Please continue the article about the Park View Inn in Ocean Grove, writing the paragraphs that come after its final sentence.

▶ Excerpted text
★ ★ ★ ★

As we know, Marshall Koplitz, owner of the famously derelict Park View Inn in Ocean Grove, has ignored the Township’s pleas, the complaints of long-suffering neighbors, the requirements of the local fire code and a court’s explicit orders again and again and again.

On Tuesday, Neptune Township declared him once more in default of a court order. This time the problem is his failure to deliver revised architectural plans to the Neptune Construction Department according to schedule.

Marshall Koplitz.

On July 28 of 2011, after years of ineffectual prodding by the Township, Koplitz signed a consent agreement in Municipal Court binding him to restore the Park View, at 23 Seaview Avenue, as a 31-room hotel with a commercial kitchen and a dining room/banquet hall. This was to be done under a five-phase schedule. Progress under that schedule, one might say, has not gone smoothly.

For instance, under Phase II of the schedule Koplitz was to have submitted floor plans and elevations for the Township’s approval. He was late in doing that. In April of this year the Township declared Koplitz in default of the consent agreement. In May the Township again declared him in default and threatened to take him back to court. Failure to comply with any portion of the rehab schedule was supposed to have triggered a fine of at least $35,000. But the Township gave Koplitz extra time, and he finally did submit floor plans.

Now, in a letter to Koplitz’s lawyer dated October 9, the Township attorney, Gene Anthony, says that Koplitz is in default of the next phase of the rehab schedule, Phase III. Under that, he was to have submitted more detailed, corrected plans to the Neptune Construction Department.

★ ★ ★ ★

▶ Information provided
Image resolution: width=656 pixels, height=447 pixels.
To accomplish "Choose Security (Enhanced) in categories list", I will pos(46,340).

★ ★ ★ ★

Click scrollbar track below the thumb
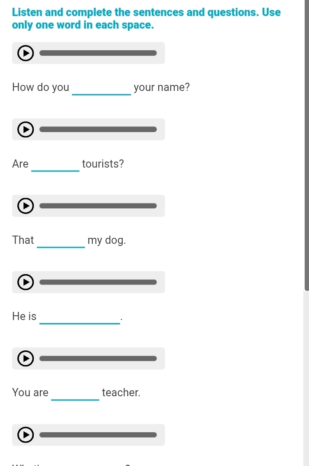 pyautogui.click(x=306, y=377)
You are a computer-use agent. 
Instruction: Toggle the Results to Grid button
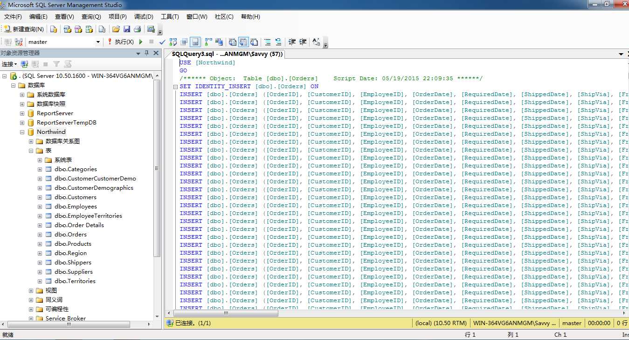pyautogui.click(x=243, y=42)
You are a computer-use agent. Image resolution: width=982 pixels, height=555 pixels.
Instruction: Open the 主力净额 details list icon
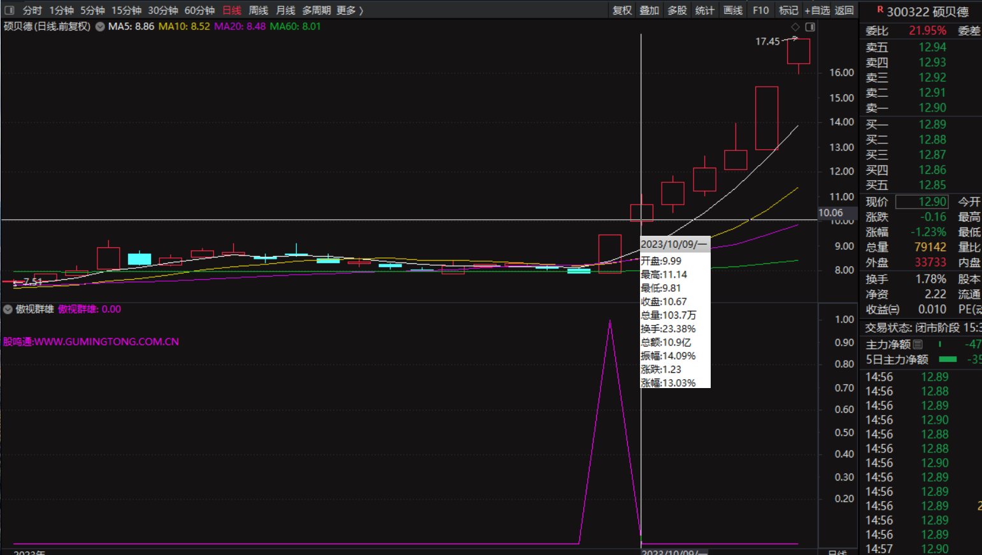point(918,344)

★ ★ ★ ★

▶ Answer section
“On August 23, 2012, the Construction Department requested submission of revised plans,” Anthony said in his letter. “The Architect responded that all would be re-submitted by the following Friday, August 31, 2012. Despite a phone call on October 2, 2012, to the Architect’s office to determine the status of the final revised plans, the same have yet to be returned to the Construction Department in Neptune.”

Therefore, Anthony said, “notice of default is hereby given.” Unless the default is corrected within 15 days, Anthony wrote, he will file a motion in court to have the consent order enforced.

NOTE: For background, just type “Marshall Koplitz” in the search field at the top right corner of this page, and you will find some two dozen articles chronicling Koplitz’s recent struggles with the local government over various problems with the Park View.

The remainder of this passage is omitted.